The odd thing about retired Brig. Gen. Mike Wholley’s career is that no one expected it -- least of all him.

He wanted to go to law school and become a politician. He told everyone he was only in the Marines to fly fighters, do his time and get out.

He had been in ROTC as a Harvard University undergrad and was accepted into Harvard law school. But the Marine Corps would not give him a full deferment and the war was heating up. So he went to The Basic School.

He loved the camaraderie -- “When you’ve been through that kind of crucible with a bunch of guys, you get really close” -- and for the next three decades, the opportunities kept coming.

After Vietnam, the Marine Corps offered him an exchange with the Royal Air Force -- a dream deployment -- and gave him time to go to law school. After climbing the ranks as a legal counsel, the Marine Corps sent him to school for judges, and later to get a master of laws degree in land use management and environmental law. He later served as chief judge and staff judge advocate for the Marine Corps. He rose to general, was appointed general counsel for NASA and directed a charity.

Still, he said, it was those early days at The Basic School and in Vietnam that shaped his life.

“You just learn how responsibility is supposed to work,” he said. “That’s the secret for how to succeed in life.”

After TBS, Wholley went to flight school, then went to train on the F-4 Phantom -- then the premier fighter jet in the world, he said.

In 1969, he rotated into Vietnam, flying out of Chu Lai, just south of Da Nang. It was a great gig, flying in support of troops, ducking rocket attacks on base and learning how to “pull Gs” during low-flying bombing runs to avoid enemy fire in North Vietnam and on the Ho Chi Minh trail.

He was heading back to base one day during monsoon season, when a storm diverted him and changed his life.

He couldn’t land on base, so he headed south about 100 miles to Phu Cat Air Base, where he knew they had strobe lights on the runway. He wasn’t sure he’d be able to see them, but it was his best chance to land in the deluge.

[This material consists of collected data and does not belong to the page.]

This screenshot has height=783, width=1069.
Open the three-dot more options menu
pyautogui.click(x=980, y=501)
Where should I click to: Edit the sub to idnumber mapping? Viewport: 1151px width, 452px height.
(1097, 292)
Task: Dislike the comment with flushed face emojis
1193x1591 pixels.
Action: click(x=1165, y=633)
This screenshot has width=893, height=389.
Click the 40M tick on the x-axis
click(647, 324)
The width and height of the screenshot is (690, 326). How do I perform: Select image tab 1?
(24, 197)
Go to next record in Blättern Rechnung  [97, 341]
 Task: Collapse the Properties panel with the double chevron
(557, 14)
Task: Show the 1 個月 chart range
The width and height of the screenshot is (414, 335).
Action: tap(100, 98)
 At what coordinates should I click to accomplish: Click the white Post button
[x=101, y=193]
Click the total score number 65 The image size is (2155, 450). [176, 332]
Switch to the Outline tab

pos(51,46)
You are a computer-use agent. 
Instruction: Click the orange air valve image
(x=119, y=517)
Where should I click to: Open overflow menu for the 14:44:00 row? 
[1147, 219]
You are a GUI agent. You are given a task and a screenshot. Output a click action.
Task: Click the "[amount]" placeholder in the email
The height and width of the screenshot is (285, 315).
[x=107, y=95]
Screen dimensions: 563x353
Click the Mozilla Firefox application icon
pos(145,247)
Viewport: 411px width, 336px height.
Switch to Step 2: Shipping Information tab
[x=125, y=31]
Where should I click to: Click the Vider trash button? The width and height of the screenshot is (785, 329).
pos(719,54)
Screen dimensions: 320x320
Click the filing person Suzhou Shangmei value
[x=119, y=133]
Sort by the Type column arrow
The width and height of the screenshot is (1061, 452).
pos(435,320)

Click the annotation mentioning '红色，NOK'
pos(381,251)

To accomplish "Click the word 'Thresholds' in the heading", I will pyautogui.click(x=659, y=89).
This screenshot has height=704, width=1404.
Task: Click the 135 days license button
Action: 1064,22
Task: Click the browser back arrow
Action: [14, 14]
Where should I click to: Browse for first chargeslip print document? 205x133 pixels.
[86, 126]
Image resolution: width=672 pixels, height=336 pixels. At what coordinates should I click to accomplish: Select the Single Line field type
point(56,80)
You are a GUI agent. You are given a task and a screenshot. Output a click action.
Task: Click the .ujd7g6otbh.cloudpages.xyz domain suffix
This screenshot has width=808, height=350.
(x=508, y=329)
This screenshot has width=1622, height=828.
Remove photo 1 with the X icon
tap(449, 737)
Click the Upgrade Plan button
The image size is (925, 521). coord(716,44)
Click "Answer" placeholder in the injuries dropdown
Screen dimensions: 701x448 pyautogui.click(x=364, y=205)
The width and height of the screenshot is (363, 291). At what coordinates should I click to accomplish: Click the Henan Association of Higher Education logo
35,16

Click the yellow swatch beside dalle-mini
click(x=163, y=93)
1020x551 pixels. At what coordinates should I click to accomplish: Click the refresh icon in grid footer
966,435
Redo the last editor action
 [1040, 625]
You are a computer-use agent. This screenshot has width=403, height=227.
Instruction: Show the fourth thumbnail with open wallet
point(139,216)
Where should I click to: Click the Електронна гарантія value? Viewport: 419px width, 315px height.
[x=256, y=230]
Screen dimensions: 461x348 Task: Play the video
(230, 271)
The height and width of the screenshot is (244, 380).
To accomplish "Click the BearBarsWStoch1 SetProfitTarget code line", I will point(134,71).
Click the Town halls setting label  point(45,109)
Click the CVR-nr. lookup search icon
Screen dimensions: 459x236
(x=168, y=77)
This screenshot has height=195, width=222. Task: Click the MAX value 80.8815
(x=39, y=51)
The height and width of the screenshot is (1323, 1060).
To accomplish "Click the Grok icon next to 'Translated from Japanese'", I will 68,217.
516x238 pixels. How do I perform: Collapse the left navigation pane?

Air control at Phu Cat told him the runway was closed due to the weather, but Wholley’s fuel tank said zero. He had no choice.

The rain was blinding and he couldn’t see the ground. He asked the Air Force sergeant on the radio to describe the ground -- tell him which side of the runway was most built up and to watch the radar to see if Wholley appeared to be aligned. Against protocol, the sergeant agreed.

Wholley came down banking and straightened up at the very last minute. In the pitch black, Wholley promised God he would be a better person. Then, with the information from that voice on the radio, he managed to land.

As he did, the last bit of gas gave way. He could hear the boost pumps sucking air instead of gasoline, and his plane went dark.

The controllers thought they’d lost him.

After they towed in the plane, the sergeant told Wholley that he was facing administrative punishment for helping the pilot land.

Wholley told him not to worry and sent a four-page letter to his commander about how that sergeant saved his life.

In the early 2000s, Wholley got a call from that sergeant’s son. He said that his father had passed away.

“My dad saved your letter and would pull it out and read it to us,” the son told him. “He said the proudest moment of his career was the night he saved a Marine’s life.”